After a meet in NTP and a coffee there that was just too light and acidic for a flat white, an experience I have often there, I went to find lunch.

Just round the corner on the next block I saw Fig and Sparrow.

Lovely 'dual business' place and some really nice home wares at the front. I had a flat white and a parma ham and mozzerella sandwich on olive and rosemary sourdoguh bloomer, ringing in at a slightly pricey £7.40.

Service was a little slow but never something that bothers me too much if the coffee is good. Unfortunately what looked like med to med-dark roast in the hopper tasted a bit under extracted and sour in the cup but possibly just a bit fruity for my tastes. A shame and perhaps a symptom of a busy(ish) lunch hour. The sandwich on the other hand was delicious. Simple ingrediants but very fresh, the bread was lovely and fluffy and really made the sandwich. It was as mentioned a tad expensive but about as good as a simple sandwich like that gets.


----------



## jeebsy (May 5, 2013)

Dylan said:


> After a meet in NTP and a coffee there that was just too light and acidic for a flat white, an experience I have often there


Do you feed this back to them? Or just keep ordering the same thing in the hope one day it'll be better?


----------



## Dylan (Dec 5, 2011)

jeebsy said:


> Do you feed this back to them? Or just keep ordering the same thing in the hope one day it'll be better?


No, it was just a comment on a preference for darker roasts in a flat white. I have ordered a flat white on a couple of past occasions and not thought it too 'tart' but at the time I think I dismissed it as maybe just a bad cup. As it tasted the same this time it occurred to me that they were likely hitting the nail on the head and my preference was for a darker roast in a flat white.
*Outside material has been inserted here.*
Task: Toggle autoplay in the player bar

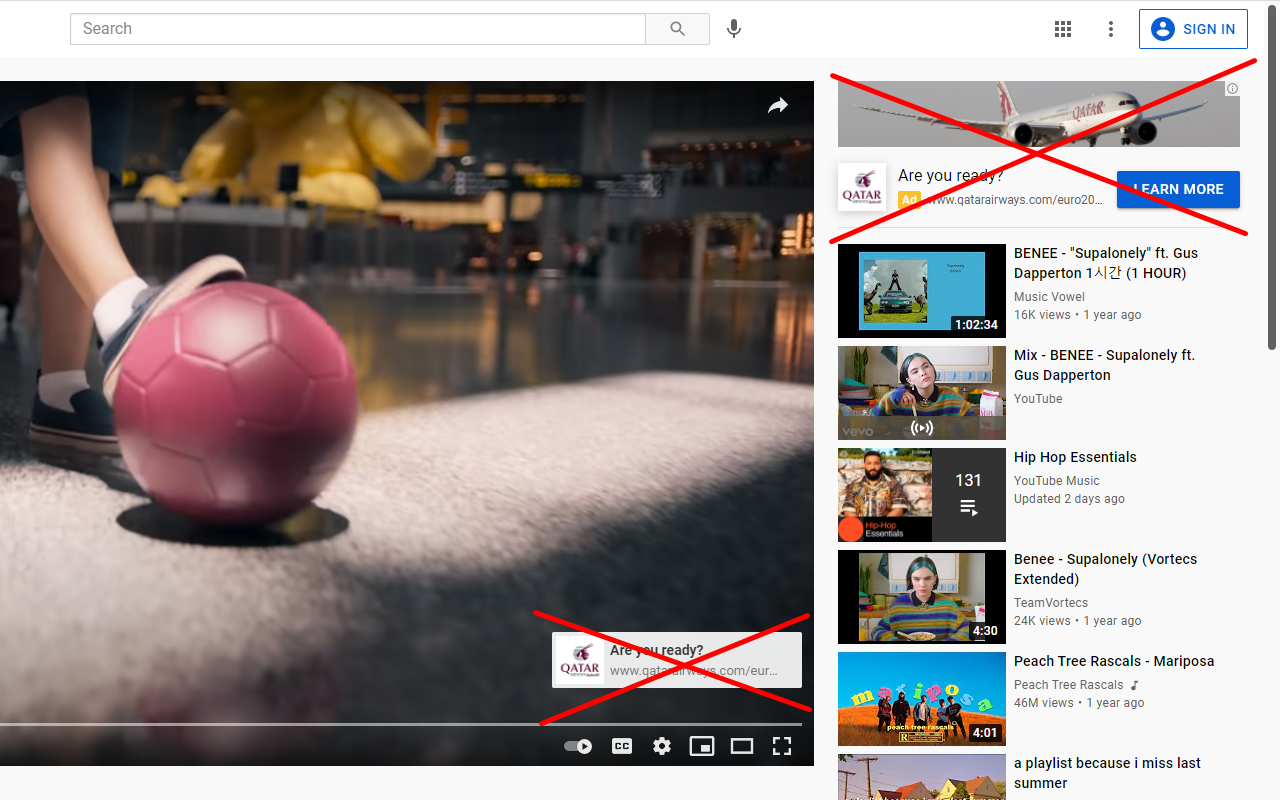Action: pos(577,745)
Perhaps I should have expanded a little more, and next time I go in I'll have a closer look at their roasts. I always end up there with a friend or colleague that isn't nearly into their coffee as much as me and I never want to stand around quizzing the barista when I should be talking to them! I dont expect there is any fault with the way NTP are making their coffee, I would muse that perhaps these places use a single bean for both espresso and flat white that is not suited to both, but on the more likely other hand it may just be a personal preference.


----------